The headline to today’s Arizona Republic online coverage of the March for Our Lives in Phoenix says it all: Marchers, Protesters Clash at Phoenix March For Our Lives. (Ed: They changed “Clash” to “Faced Off” since I posted this, after many commenters called the paper out.)
No, marchers and counter-protesters did not “clash.” An estimated 15,000-20,000 people, many of them families and students, marched to end gun violence today at the Arizona State Capitol. According to the Republic’s own article, a couple dozen gun huggers also attended, carrying AR-15s and waving Trump flags. This is Arizona, after all, a state whose legislature is owned by the NRA, so it’s no surprise the nutters showed up.
Sure, there was debate in a small corner of the commons—most of it peaceful, some more raw. Mostly people just shook their heads at the gun jerks and took photos of their silly, lying signs. Beyond that, I’d bet most marchers didn’t even know the tiny, pathetic group of boobs was there. Most people were focused on a peaceful message—like the fantastic Be Better Humans bus blasting Lennon’s “Imagine.” That drew many more people than the 2nd Amendment derps, yet the newspaper’s coverage makes it seem as if conflict was the order of the day.
The Republic’s online article includes six videos, of which two give gun lovers a platform, two others show people debating, and only two highlight the youths’ message. The article itself interviews as many counter-protesters as it does marchers, even though marchers outnumbered the NRA peckerheads 20,000 to 20. And most of the interviews are of adults, not the amazing students who planned the Phoenix march—they should’ve been the headline.

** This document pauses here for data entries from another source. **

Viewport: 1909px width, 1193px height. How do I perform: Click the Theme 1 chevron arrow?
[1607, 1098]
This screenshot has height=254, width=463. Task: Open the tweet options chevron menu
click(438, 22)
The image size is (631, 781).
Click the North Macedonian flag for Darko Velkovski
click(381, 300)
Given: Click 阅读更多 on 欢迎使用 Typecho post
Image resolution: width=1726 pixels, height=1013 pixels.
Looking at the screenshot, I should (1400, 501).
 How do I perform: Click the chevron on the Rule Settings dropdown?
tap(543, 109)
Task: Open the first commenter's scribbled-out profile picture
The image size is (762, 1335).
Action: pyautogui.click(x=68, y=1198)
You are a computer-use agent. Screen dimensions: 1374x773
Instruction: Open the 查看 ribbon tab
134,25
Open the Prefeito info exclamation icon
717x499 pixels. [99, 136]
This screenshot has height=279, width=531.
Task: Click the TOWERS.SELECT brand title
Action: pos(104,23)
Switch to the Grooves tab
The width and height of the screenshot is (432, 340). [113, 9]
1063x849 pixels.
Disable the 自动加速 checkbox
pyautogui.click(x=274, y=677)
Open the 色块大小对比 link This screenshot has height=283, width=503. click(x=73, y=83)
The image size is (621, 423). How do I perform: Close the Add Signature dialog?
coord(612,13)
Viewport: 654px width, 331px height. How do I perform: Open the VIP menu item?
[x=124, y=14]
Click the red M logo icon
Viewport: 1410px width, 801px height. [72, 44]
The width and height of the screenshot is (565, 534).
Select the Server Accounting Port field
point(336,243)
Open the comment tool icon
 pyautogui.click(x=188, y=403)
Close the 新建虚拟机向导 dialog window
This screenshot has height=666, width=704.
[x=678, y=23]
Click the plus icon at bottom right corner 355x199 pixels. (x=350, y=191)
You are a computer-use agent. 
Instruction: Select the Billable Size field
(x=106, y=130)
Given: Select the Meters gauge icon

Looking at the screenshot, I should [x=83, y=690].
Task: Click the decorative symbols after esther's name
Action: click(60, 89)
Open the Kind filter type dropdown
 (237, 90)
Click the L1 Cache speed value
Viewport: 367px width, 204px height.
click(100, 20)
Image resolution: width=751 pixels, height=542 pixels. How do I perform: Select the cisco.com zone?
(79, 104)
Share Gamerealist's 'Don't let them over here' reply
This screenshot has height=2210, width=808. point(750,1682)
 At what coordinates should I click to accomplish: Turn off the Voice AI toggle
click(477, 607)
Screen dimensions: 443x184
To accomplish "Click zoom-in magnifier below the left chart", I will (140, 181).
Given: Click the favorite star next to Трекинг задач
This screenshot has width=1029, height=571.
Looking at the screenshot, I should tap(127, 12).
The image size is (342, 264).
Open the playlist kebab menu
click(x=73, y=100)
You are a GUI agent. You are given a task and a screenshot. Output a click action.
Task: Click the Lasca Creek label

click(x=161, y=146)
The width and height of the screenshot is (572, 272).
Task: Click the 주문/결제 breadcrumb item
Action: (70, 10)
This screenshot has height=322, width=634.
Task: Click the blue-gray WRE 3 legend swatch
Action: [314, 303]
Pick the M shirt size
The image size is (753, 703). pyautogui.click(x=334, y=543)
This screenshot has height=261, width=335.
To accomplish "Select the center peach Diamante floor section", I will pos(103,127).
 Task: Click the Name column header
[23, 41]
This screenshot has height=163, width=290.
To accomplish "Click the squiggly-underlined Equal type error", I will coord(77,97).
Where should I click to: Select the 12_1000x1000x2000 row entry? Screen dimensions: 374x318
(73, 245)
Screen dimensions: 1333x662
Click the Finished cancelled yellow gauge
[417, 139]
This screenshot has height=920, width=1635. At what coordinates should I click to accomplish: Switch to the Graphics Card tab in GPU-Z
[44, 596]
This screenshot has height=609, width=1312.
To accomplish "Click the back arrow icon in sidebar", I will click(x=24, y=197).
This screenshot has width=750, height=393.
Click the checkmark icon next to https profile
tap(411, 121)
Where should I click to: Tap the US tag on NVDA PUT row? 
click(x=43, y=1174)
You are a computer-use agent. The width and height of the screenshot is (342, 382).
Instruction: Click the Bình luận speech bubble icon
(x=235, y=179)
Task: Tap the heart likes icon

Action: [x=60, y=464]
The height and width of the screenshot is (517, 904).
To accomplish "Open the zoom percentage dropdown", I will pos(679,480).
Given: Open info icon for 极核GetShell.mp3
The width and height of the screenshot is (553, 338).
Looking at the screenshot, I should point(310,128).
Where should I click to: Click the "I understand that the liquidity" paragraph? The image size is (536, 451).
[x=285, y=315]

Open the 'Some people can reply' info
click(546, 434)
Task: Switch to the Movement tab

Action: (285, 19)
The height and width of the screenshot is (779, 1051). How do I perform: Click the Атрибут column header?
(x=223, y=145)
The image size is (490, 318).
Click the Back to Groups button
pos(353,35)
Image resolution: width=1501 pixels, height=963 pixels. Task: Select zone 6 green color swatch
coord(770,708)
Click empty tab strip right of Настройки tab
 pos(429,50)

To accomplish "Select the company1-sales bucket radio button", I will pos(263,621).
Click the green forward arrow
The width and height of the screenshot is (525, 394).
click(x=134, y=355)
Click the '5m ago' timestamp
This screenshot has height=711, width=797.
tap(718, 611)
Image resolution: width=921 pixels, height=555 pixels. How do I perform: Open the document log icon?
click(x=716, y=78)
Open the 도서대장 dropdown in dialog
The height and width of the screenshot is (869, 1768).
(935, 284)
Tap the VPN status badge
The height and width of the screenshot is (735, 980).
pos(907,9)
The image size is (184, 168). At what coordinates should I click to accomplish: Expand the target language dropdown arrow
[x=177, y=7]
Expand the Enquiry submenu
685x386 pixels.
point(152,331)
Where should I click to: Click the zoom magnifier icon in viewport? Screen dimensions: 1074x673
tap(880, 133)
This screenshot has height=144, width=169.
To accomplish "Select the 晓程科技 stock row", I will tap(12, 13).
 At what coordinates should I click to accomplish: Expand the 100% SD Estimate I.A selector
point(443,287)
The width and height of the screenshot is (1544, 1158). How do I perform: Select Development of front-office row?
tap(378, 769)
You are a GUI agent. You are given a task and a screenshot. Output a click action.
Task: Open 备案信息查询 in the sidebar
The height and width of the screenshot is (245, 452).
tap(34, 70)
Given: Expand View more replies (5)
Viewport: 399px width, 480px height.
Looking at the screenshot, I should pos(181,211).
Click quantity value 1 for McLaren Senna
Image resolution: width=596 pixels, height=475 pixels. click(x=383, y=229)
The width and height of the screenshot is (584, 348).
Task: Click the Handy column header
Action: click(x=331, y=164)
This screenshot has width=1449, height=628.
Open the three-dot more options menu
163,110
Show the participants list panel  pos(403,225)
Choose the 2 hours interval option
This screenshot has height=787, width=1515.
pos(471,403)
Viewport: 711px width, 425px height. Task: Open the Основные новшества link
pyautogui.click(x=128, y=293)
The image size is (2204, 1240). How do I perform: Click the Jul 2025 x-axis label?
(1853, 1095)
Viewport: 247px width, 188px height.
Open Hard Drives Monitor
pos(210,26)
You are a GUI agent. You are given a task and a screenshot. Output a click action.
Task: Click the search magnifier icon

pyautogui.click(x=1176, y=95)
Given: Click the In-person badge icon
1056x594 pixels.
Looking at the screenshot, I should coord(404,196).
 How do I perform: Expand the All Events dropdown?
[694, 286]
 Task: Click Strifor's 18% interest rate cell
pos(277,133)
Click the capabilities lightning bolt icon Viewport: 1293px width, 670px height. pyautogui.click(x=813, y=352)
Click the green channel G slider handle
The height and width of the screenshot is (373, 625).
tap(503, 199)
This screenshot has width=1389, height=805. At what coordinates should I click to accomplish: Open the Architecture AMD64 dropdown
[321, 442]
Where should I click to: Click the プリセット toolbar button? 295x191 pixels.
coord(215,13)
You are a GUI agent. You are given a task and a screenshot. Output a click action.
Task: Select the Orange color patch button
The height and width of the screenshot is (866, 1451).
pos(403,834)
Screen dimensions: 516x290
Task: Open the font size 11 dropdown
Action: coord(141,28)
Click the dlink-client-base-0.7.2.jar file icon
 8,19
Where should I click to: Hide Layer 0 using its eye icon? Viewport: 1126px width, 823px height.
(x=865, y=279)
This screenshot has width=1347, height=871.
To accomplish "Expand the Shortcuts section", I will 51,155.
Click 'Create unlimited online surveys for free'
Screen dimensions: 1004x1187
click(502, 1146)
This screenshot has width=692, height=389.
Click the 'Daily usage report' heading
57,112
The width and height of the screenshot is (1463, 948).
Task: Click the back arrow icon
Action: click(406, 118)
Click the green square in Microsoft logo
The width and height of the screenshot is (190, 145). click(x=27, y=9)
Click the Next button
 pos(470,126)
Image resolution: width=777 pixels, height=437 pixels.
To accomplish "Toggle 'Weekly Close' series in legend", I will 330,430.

This day was about peace (not one arrest) and responsible gun reform, which most Arizonans support. The click-bait media just can’t help itself, hell-bent on turning a popular nonviolent message into a violent “clash” of false equivalencies. The truth is, even in Arizona, reformers far outnumber NRA Trumpers, who deserved a sentence or two in the newspaper, not half the story and certainly not a headline.